SASKATOON — Prof. Margaret Somerville addressed a full house at St. Paul’s Hospital for the 2014 William F. Mitchell Bioethics Seminar presented Nov. 4 on The Ethics of Physician Assisted Suicide and Euthanasia. Somerville is known for her advocacy against euthanasia and guided participants through what she called, “the most important values debate of this era.”
Somerville, who is a professor of law and in the faculty of medicine at McGill University in Montreal, spoke about the death of Brittany Maynard, the 29-year-old woman with terminal brain cancer who took her own life Nov. 1 in Oregon.
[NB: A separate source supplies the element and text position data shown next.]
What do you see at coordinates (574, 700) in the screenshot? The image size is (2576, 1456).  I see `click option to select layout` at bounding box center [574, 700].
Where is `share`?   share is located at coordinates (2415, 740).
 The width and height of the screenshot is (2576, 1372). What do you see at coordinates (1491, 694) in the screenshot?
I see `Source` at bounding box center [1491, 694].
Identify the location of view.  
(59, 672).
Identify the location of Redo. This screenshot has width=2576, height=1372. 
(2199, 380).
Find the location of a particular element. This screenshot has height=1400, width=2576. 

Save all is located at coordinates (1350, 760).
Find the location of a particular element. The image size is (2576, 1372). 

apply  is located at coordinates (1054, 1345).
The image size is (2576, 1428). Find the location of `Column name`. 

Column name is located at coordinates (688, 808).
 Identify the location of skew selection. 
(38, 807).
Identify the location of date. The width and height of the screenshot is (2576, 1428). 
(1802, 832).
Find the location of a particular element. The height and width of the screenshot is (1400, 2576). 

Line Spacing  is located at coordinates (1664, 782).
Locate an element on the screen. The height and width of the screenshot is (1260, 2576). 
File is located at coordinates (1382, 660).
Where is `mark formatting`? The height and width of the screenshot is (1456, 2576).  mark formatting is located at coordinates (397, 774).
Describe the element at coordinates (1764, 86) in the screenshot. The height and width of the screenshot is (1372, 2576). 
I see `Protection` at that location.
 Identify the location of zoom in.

Somerville explained that, while it may seem that assisted suicide or euthanasia only affects an individual such as Maynard, in reality these actions affect all of humanity, because they challenge the value of respect for human life that underpins society.
Somerville posed the question, “How do you not want your great-great-grandchildren to die?” — asking those in attendance to consider what death will look like in future generations if euthanasia and assisted suicide are legalized today.
Somerville also questioned whether or not Maynard felt pressured by the pro-euthanasia group Compassion & Choices to end her life once she had gained international attention. Somerville referred to a study that found that, on average, patients who request euthanasia change their minds every 12 hours.
Somerville cautioned that once a society steps over the line to allow any kind of euthanasia or suicide, there is no going back.
“There is clear evidence of the abuse of euthanasia and its expansion in other jurisdictions,” she said, citing the prevalence of euthanasia for disabled newborns and persons suffering from depression in the Netherlands.
Somerville stated that the legalization of euthanasia would mark a dramatic shift in society, authorizing, “our healers, our care-ers, our life preservers — our physicians — to take life.” She went on to say, “We’ve got to take the white coat off euthanasia” and challenged her listeners to consider how euthanasia would be received by the public if it was placed in the hands of specially trained lawyers instead of doctors.
Despite some dramatically different understandings about what constitutes a good death, Somerville stressed that there is something that all Canadians can agree on: “It is a disgrace that only 16 - 30 per cent of Canadians who require palliative care can access palliative care. Leaving someone in pain is a fundamental breach of rights.”
Somerville stressed that Canadians should be using their energy to improve palliative care. “Kill the pain, not the person with the pain,” she said, pointing out that in Canada veterinarians are given six times more training in pain relief than physicians.
“Is euthanasia the outcome of our failure to be able to love those who are dying?” she asked.
Somerville also drew a clear distinction between euthanasia and the withdrawal of treatment, stressing that while “refusals of treatment respect the right to inviolability, (they do) not recognize a right to die.” When treatment is withdrawn or pain management is given, the intent is not to cause to death, she stressed. On the other hand, in euthanasia, the lethal injection intentionally causes death.
The Canadian Medical Association (CMA) is currently neutral regarding euthanasia, but Somerville encouraged attendees to contact the CMA and urge doctors to reject euthanasia.
Audience members were receptive of Somerville’s message, with one local surgeon speaking adamantly about the need for doctors to completely reject the idea of euthanasia or assisted suicide.
Another audience member shared that her husband was recently diagnosed with ALS (Lou Gehrig’s Disease). She said that the recent push for the legalization of euthanasia and assisted suicide is already creating pressure “to do the ‘right’ thing” by ending his life. Somerville echoed that vulnerable persons would feel even more pressure to end their lives if euthanasia is legalized.
This year’s William F. Mitchell Bioethics Seminar was sponsored by the Catholic Health Association of Saskatchewan (CHAS) and St. Thomas More College.